You think those former Premier League footballers whose views you read, reliably answer their phone? Yeah, right.

Of over 1,000 Phil Bennett columns, I had to rely on memory for three – once when his mobile phone died after an international in Paris, another occasion when the phone network crashed in South Africa, and once more on a very rare Saturday when he didn’t watch the Scarlets or Wales, because he was at a family wedding.

The other 997 times he answered after two rings.

Born in 1948, Bennett was a good enough footballer to be begged to sign for Swansea City, but turned them down because he enjoyed the sociability of rugby.

 

After youth days at Felinfoel, he joined Llanelli where he spent 16 seasons and became the famous Scarlets’ greatest ever player.

Blessed with electrifying pace and a jagged sidestep that was as instantly lethal as a lightning fork, he was the natural inheritor to the No.10 shirt for Wales that had been worn by Barry John.

But he was much more than just a running, jinking fly-half.
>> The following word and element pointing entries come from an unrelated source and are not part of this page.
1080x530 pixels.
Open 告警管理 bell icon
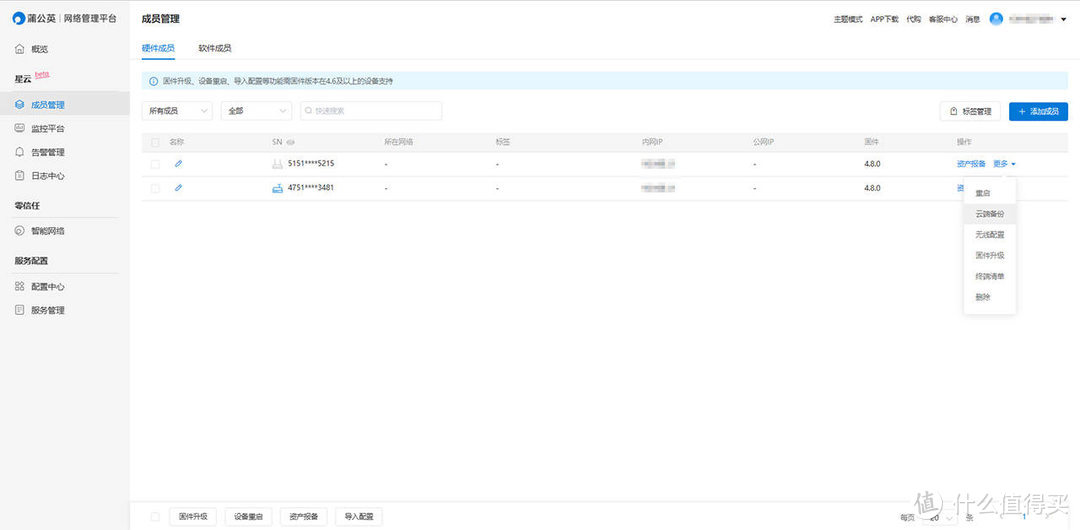click(20, 153)
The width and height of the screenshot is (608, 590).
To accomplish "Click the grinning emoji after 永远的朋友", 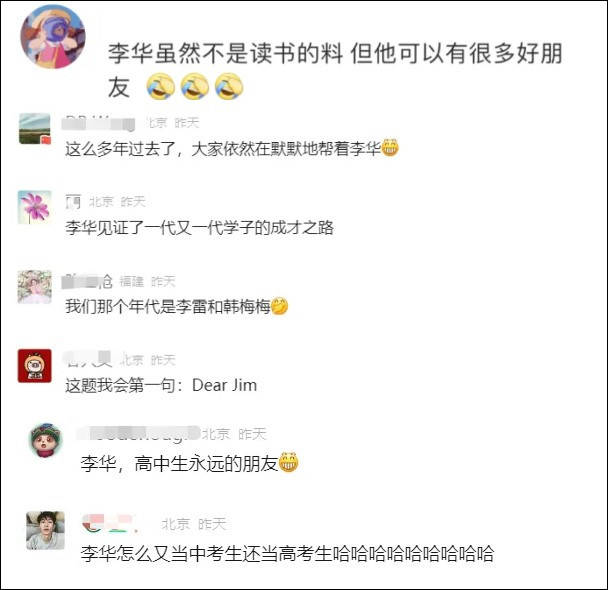I will click(288, 462).
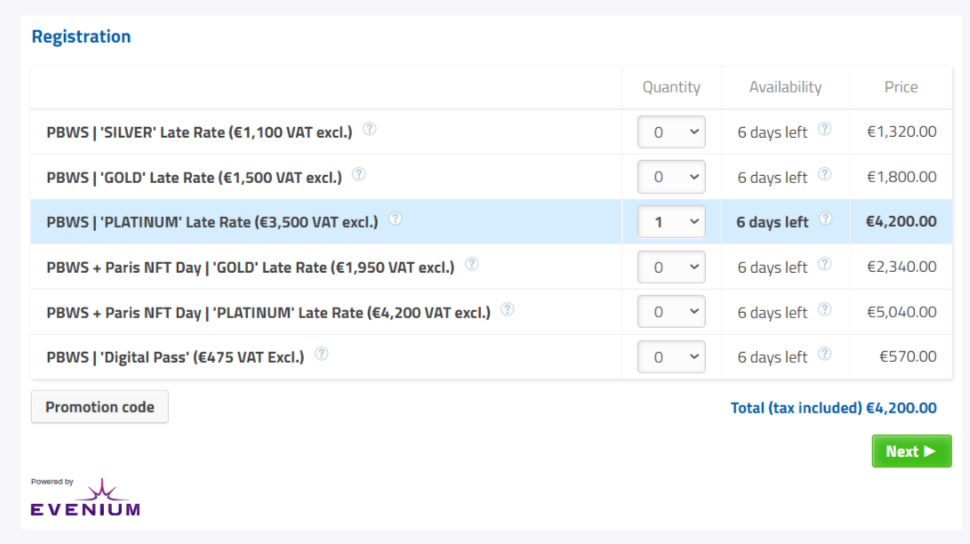Click help icon beside PBWS GOLD Late Rate

pos(358,174)
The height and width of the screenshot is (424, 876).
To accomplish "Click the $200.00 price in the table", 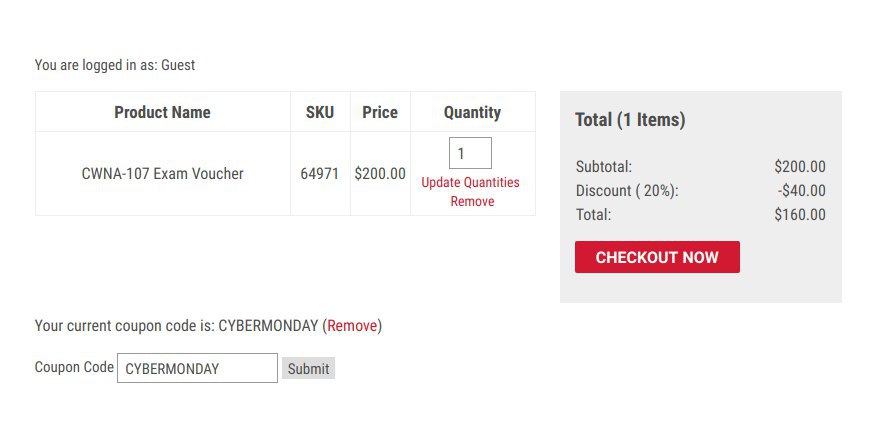I will 380,173.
He was a playmaker, tactician, and deadly goal-kicker who scored a total of 3,219 points in his career.

He won 29 caps for Wales – a feat that took 10 seasons in the days when international matches were far more scarce than the ten-a-penny of nowadays – and went on two British and Irish Lions tours.

The first – in 1974 to South Africa – was arguably the Lions’ greatest as they came home undefeated after 22 matches, with Bennett in his devastating prime on the hard, fast surfaces.

The second, he led as captain to New Zealand in 1977, was not as successful and he later admitted it was too soon to be away for months after a devastating family bereavement.

Within a year, he had retired from Test rugby at the age of just 29, but not before a glorious goodbye as he skippered Wales to the 1978 Grand Slam – their third of the golden era of the Seventies.

But he always maintained the game that provided his greatest satisfaction was the day he helped Llanelli beat the All Blacks in 1972.

 

It typified the bond of connection he felt with the club and the town, a sense of identification almost entirely gone in the modern game.

He played for the Scarlets until 1981 and said after his final game for the club, “When the final whistle went, I sat in my traditional spot in the dressing room, pulled the scarlet jersey off for the last time.

“I felt ever so bad. It was a terrible feeling. Then I looked around the room and I thought of all the great players and all the great traditions that had gone before me and I thought: ‘Hell. You have been part of the greatest club in the world.’

It wasn’t his last game of rugby, though. Far from it.

When he was in his 40s he stood out as the only player whose light hadn’t dimmed, whose sharpness had not been blunted, when he played for a Welsh golden oldies side against England.

A few years later, he turned out in a charity match against a team of serving firemen, fit young blokes in their twenties and thirties.

“Was he any good?” I asked the late Norman Lewis, veteran rugby journalist who covered the Scarlets and happened to have been at the game.

 

“Not bad,” he replied. “Maybe not quite at the level he was at in 1978, but it was still the best performance by any outside-half in Wales I’ve seen this season.”

He became a widely admired TV and radio pundit with the BBC and for over 20 years was the voice of rugby in the Sunday Mirror with an army of loyal readers.

He also nurtured hundreds of schoolboys, including the likes of Jonathan Davies, working in sports development in Carmarthenshire.

Those inspiring team talks – one about English exploitation of Welsh water, coal and property in 1977 – are the stuff of legend, with accounts only available in print.

The tries, the scorching breaks and zig-zag patterns of his boot heels, will thankfully live on forever on YouTube.